A Club of One’s Own

PAUL SALVESON laments the decline of labour rooms and socialist clubs. But while many are closing, he says, at least one is struggling to be re-born in a new co-operative guise.

The early socialist movement understood the importance of having your own place. Whether it was the radical clubs of London or the socialist rooms in the industrial north, they were a key part of building a new politics. It’s one of the great tragedies of the modern Labour movement that so few survive.

Many ‘labour clubs’ long since became nothing more than cheap drinking dens and most have succumbed to competition from even cheaper booze from supermarkets. But all is not lost.Milnsbridge club

One of the oldest surviving socialist clubs in Britain, at Milnsbridge in the Colne Valley near Huddersfield, is at the heart of a revival of radical politics in an area where socialist politics struck deep roots, leading to the election of socialist firebrand Victor Grayson in 1907.

* [Record excerpts]

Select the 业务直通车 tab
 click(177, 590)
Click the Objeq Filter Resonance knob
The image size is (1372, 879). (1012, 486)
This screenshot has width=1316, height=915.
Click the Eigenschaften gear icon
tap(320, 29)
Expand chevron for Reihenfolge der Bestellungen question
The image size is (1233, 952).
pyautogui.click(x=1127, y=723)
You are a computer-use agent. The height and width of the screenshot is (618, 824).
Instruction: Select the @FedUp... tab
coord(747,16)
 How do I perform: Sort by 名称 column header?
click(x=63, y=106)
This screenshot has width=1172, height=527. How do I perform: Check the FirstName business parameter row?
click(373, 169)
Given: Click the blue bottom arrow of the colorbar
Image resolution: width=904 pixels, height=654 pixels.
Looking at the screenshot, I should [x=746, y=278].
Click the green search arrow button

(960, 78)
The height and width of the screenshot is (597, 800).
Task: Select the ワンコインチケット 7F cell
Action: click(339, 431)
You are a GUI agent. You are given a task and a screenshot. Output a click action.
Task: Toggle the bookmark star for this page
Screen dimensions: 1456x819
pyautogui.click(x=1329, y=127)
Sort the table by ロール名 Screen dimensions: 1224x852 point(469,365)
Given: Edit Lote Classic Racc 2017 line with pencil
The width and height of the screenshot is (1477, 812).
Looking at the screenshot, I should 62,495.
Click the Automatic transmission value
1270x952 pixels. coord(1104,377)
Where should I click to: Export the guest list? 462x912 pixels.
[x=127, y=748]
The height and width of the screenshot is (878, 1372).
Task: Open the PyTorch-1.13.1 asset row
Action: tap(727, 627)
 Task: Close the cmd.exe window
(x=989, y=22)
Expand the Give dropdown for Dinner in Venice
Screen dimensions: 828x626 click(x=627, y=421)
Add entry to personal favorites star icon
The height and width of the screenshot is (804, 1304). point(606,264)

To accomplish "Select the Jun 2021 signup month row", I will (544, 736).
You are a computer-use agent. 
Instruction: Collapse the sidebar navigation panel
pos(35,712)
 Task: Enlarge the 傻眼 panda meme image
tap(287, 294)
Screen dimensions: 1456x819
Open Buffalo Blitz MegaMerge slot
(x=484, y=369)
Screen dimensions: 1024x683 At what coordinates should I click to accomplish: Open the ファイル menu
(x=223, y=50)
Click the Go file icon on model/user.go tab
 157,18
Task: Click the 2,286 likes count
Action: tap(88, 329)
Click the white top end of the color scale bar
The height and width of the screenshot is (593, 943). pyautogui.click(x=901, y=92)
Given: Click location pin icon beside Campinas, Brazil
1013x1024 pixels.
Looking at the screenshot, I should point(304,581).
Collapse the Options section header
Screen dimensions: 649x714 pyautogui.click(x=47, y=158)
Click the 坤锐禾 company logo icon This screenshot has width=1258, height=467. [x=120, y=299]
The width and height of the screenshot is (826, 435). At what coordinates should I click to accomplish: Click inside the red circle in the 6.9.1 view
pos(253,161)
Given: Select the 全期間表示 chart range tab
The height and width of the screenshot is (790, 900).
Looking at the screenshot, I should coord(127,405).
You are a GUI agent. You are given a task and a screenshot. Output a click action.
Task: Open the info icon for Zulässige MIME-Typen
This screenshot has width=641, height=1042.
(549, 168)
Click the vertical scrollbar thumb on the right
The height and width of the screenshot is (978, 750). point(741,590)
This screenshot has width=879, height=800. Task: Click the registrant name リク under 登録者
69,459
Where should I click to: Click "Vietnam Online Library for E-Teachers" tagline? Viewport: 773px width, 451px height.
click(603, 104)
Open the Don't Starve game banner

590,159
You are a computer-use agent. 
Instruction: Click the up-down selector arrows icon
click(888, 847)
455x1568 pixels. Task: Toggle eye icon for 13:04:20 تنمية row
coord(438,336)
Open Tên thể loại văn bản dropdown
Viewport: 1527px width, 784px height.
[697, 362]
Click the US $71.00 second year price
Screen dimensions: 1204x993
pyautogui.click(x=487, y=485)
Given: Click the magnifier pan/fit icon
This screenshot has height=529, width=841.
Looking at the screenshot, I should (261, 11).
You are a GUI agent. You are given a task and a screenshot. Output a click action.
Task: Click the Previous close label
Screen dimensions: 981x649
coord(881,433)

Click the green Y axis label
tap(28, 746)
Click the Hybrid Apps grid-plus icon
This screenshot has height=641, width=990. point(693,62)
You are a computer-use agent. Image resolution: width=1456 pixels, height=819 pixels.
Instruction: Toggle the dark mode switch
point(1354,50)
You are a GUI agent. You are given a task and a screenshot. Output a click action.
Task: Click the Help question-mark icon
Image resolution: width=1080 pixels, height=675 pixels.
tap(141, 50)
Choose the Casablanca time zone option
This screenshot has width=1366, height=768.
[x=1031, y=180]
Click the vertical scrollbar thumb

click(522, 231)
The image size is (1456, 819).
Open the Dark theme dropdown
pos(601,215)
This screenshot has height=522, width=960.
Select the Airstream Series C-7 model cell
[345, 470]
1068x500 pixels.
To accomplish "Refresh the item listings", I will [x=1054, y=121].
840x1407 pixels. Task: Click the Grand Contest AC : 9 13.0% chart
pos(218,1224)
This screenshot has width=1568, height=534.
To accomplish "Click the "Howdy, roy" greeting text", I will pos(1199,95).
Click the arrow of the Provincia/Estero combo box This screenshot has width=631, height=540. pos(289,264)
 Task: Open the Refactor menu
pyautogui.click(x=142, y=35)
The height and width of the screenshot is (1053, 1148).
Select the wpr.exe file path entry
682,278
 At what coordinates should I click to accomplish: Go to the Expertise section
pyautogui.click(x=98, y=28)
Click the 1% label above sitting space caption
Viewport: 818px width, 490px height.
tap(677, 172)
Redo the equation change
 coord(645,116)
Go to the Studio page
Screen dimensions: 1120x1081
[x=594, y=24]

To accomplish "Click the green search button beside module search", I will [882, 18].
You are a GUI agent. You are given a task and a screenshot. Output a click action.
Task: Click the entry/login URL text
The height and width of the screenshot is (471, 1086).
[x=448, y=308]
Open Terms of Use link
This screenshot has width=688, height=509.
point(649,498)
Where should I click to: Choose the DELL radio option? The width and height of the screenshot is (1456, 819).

* [Problems and tasks]
1. In the article on socialist clubs, which socialist firebrand was elected in 1907?
2. Repeat word for word everything in the article on socialist clubs from "A Club of One’s" down to "new co-operative guise.".

* [Outputs]
1. Victor Grayson

2.
A Club of One’s Own

PAUL SALVESON laments the decline of labour rooms and socialist clubs. But while many are closing, he says, at least one is struggling to be re-born in a new co-operative guise.